**** Quelltext

2) Lara kam ins Klassenzimmer und ich sagte vor den Eltern in sehr bestimmten, klaren Worten (mit entsprechender Mimik, es war mir ernst, ich war nicht unfreundlich, aber ein Lächeln ist mir in so einem Moment nicht passend:

Lara, ich ERWARTE VON DIR …
1) … dass du, wenn du hereinkommst am Morgen mich begrüßt (Oft huschte sie schnell zum Platz, obwohl es mir wichtig ist, dass wir uns alle gegenseitig begrüßen. Ich möchte jedes Kind aktiv und bewusst wahrnehmen am Morgen).

2) … dass du aufhörst zu drohen, wie „Ich töte euch alle“. Das macht anderen Kinder Angst, verwirrt sie oder ärgert sie. Lass das!

********

▸ **Aufgabe**:
Beantworte bitte die folgenden Fragen anhand des Quelltexts:
(a) Vor wem wurden die Worte an Lara gesprochen?
(b) Was tat Lara morgens oft, statt zu grüßen?
(c) Welche Drohung wird als Beispiel angeführt?

**** Die Daten

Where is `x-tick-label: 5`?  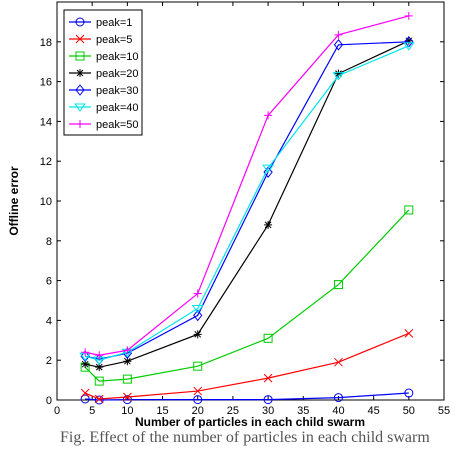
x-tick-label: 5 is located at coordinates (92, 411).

********
**** Die Daten

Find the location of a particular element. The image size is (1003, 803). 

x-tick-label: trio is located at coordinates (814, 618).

********

▸ **Schriftliche Lösung**:
(a) Vor den Eltern.
(b) Sie huschte schnell zu ihrem Platz.
(c) „Ich töte euch alle“.